Now one might argue that “well, you don’t have to support everything, you just have to prefer this candidate/party to that candidate/party”. Yeah, that doesn’t work for me. Once I’ve given him (and it’s likely to be him, let’s be fair) my vote, he has every right to believe  that I’ve supported every policy in the manifesto, and, after all, I can hardly complain if the party in government enacts legislation based upon a manifesto that I voted for. So, ok, I vote for the Labour Party candidate and he gets into Parliament and then votes not to spend 2.0% of GDP on defence. “Dear sir.” I write, “I am disappointed that you voted that way.” :Dear Mr Barnett,” he writes back, “what on earth are you on about? You voted for me knowing I would vote that way?”

See my problem?

There’s no party in this election which has a manifesto upon which I completely agree. Surely the moral thing to do is to abstain? Then I get to feel all warm and fuzzy while whoever gets in fucks everything up, and well, if I didn’t want them to get in, I should have voted against them, yes?

Hmm.

OK, how about this one? I have a local MP who I quite like. From everything I’ve seen about him, he’s a nice chap and hasn’t served as a minister in a department that’s been cutting services. He hasn’t served as a minister at all, as it happens. And again, from what I can see, he’s been a decent enough constituency MP. Let’s suppose he’s a conservative MP, and Labour were 20% ahead in the polls. Well, then, I could vote for him in good conscience knowing that I get to vote for a decent constituency MP and whether or not he gets in is irrelevant to who forms the government. Similarly, if the Tories were 20% ahead in the opinion polls, the same thing applies: the conservatives are going to form the government with enough of a majority that my MP getting back in or not getting back in isn’t going to affect who forms the government.

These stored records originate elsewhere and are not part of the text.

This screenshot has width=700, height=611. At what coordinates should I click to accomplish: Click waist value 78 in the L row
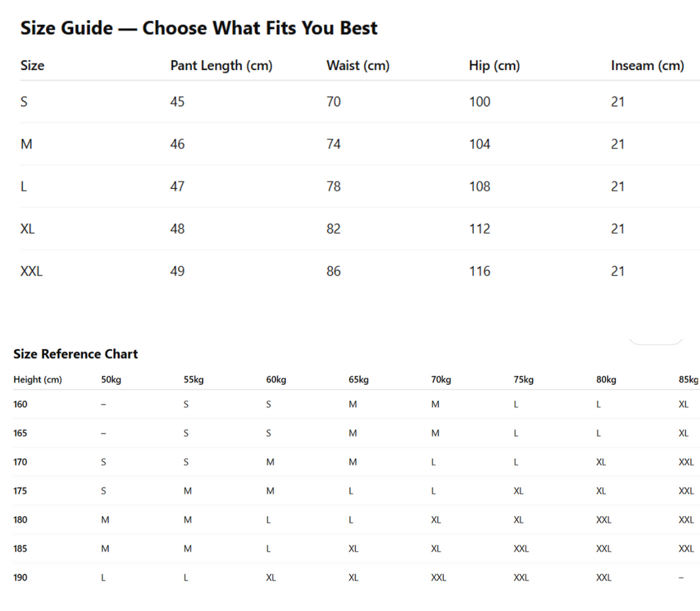pyautogui.click(x=333, y=186)
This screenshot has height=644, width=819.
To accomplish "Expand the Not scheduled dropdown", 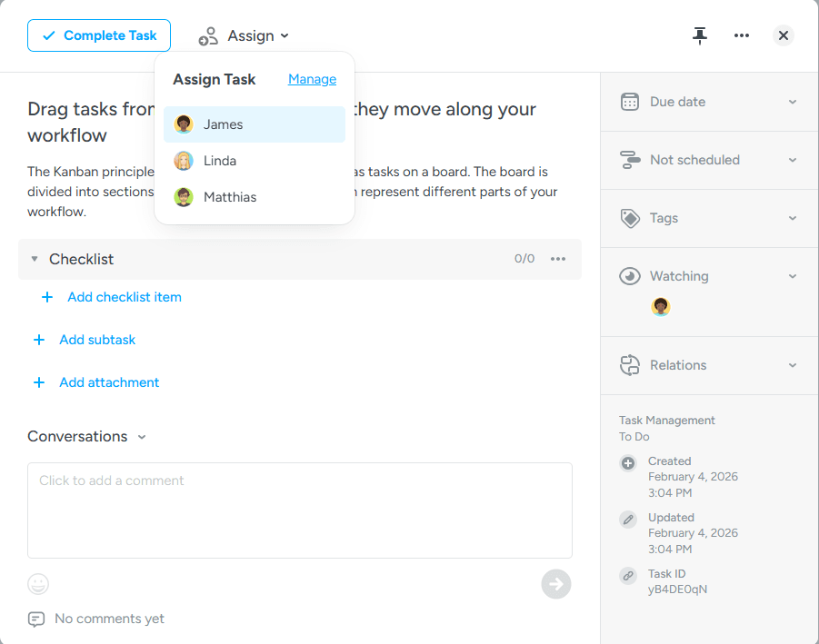I will [709, 160].
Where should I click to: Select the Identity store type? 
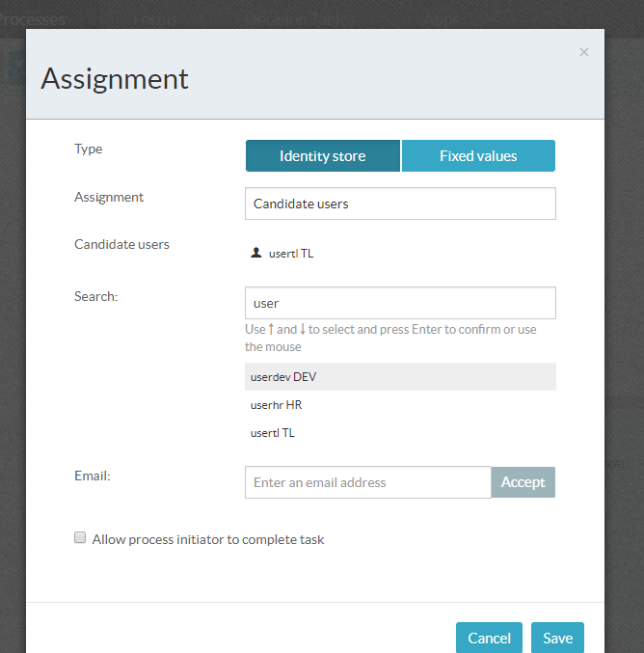[x=322, y=155]
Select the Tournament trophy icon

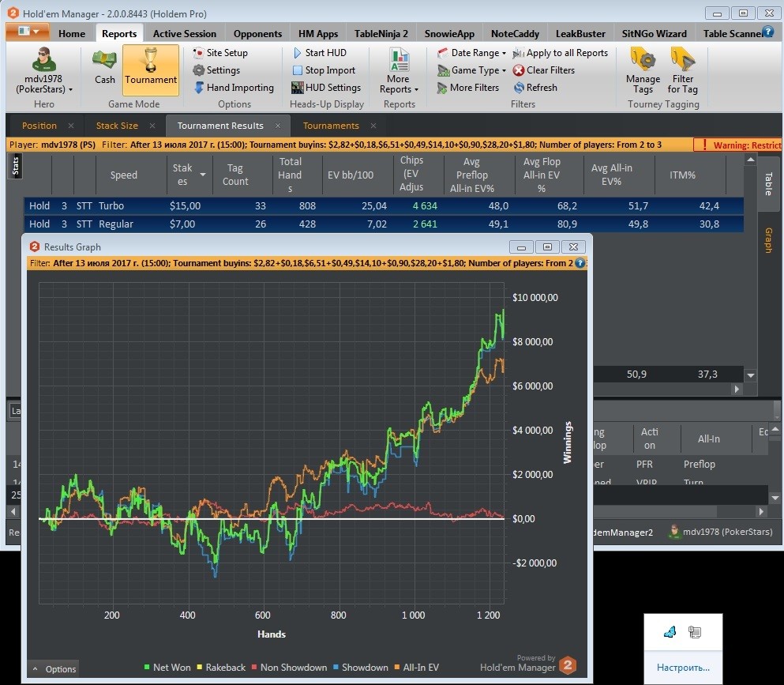(151, 60)
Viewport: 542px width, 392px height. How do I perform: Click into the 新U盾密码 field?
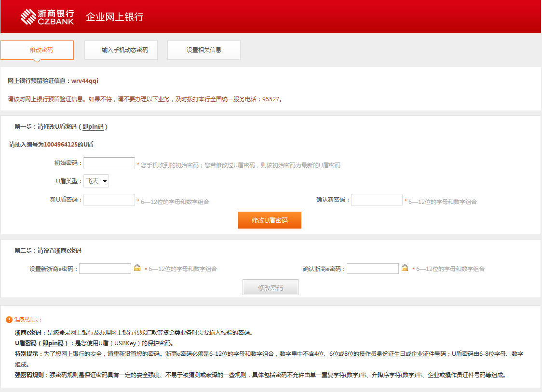[109, 200]
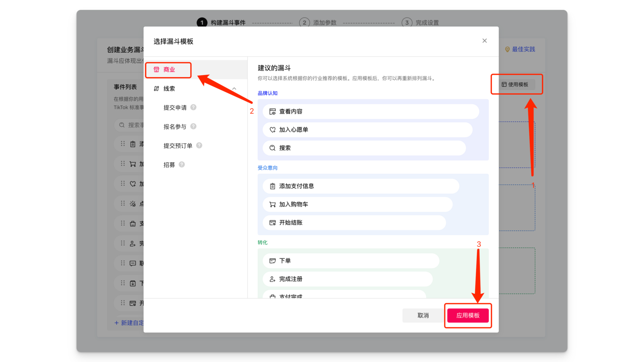Select the 商业 template category
The height and width of the screenshot is (362, 644).
pyautogui.click(x=169, y=70)
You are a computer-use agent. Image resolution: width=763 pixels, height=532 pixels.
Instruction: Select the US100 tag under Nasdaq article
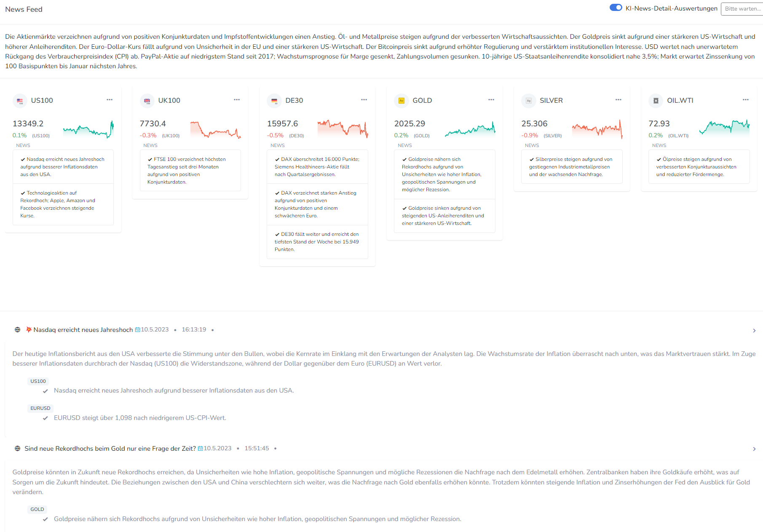[x=38, y=381]
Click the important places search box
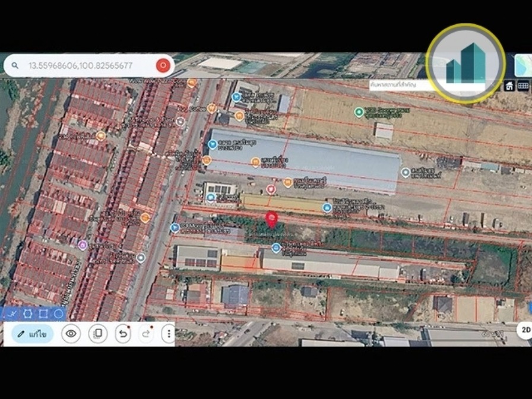Viewport: 532px width, 399px height. pos(400,84)
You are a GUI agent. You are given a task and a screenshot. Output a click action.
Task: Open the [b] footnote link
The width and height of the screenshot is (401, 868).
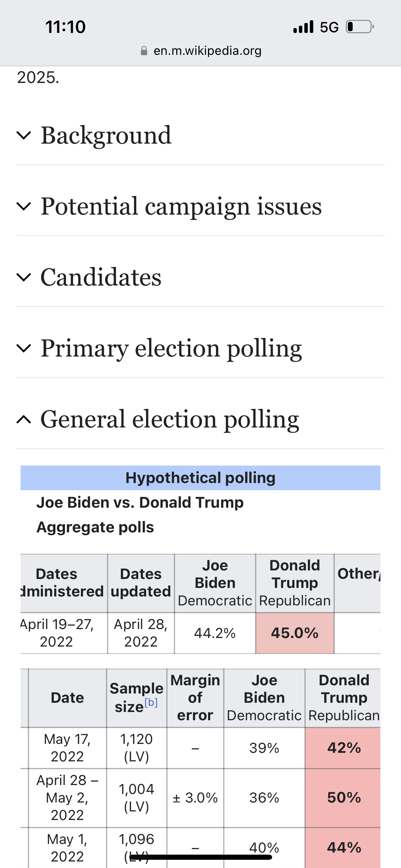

But, sadly, neither of those situations exist. There’s every possibility, probability even, that every seat in this election will count. The Conservatives having one more or one fewer seat will in all likelihood affect who forms the next government, something that doesn’t exactly fill me with glee. Having one more or one fewer seat may make the difference between the conservatives in minority government, governing in coalition or forming the official opposition.

So, do I say “look, how the rest of the country votes is up to them, I like this guy” or do I throw this guy who’s never done anything personally to offend me under the bus and vote for a candidate I don’t know a lot about just to try and influence who forms the next government. Because neither option right now is satisfactory to me. 

I honestly don’t know. And I’ve only 23 days left in which to make up my mind. 

I mentioned something else about which I feel a hypocrite. It’s still politics, but this time political comment. There are any number of columnists and political pundits I read. I read a lot. And I’m finding that although I’m still enjoying the writing styles of many of them, I’m finding it harder and harder to recommend them to others, simoply because the hit rate – the percentage of their pieces with which I agree – is coming down to 50% for most of them. As the election nears, and tribal politics comes to the fore, I’m finding some on the right that I agree with … some of the time, and some on the left that I agree with… some of the time. And the thing is that I’m feeling like I’m missing something by not deciding where I stand and telling everyone else how they should vote.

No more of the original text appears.